Stored data:
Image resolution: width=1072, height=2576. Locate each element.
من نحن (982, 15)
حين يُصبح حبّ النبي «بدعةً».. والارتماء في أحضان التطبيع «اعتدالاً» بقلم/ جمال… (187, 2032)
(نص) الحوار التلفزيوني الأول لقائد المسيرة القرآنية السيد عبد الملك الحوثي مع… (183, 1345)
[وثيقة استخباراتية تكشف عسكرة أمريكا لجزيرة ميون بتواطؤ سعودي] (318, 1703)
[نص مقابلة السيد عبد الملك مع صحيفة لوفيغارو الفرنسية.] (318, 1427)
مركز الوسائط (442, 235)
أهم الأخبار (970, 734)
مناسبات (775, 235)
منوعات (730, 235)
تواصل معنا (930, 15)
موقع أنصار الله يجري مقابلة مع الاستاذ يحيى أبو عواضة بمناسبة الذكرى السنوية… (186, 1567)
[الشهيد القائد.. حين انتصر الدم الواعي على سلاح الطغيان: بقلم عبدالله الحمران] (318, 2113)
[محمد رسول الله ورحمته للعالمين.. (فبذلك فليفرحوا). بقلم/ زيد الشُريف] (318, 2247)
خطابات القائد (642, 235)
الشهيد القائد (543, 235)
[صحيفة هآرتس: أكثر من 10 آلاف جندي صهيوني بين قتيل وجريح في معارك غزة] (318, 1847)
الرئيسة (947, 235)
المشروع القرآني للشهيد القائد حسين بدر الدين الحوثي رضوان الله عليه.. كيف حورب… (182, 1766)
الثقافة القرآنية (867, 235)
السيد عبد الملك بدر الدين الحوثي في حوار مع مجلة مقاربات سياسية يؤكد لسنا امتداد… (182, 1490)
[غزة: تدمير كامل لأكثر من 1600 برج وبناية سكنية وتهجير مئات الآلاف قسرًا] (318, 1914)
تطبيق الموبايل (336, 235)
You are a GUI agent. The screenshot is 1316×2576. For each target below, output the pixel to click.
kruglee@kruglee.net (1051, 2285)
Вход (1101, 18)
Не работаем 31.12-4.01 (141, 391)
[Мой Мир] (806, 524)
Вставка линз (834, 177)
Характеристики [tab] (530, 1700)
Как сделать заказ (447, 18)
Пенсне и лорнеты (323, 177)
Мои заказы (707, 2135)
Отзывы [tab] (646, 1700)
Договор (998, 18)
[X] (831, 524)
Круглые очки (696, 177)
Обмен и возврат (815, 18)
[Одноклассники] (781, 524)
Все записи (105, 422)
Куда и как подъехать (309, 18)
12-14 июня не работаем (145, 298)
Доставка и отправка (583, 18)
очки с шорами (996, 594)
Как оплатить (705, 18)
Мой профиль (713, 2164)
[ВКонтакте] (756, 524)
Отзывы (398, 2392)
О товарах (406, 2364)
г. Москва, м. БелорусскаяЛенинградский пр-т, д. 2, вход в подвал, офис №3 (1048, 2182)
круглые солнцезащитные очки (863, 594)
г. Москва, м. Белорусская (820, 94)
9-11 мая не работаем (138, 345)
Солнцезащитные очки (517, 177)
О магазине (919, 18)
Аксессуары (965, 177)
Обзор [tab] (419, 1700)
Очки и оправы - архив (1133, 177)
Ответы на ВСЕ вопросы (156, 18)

### Exercise requirements
Search the data for the string "Москва" and copy every line where it appears.

### Exercise output
г. Москва, м. БелорусскаяЛенинградский пр-т, д. 2, вход в подвал, офис №3 (1048, 2182)
г. Москва, м. Белорусская (820, 94)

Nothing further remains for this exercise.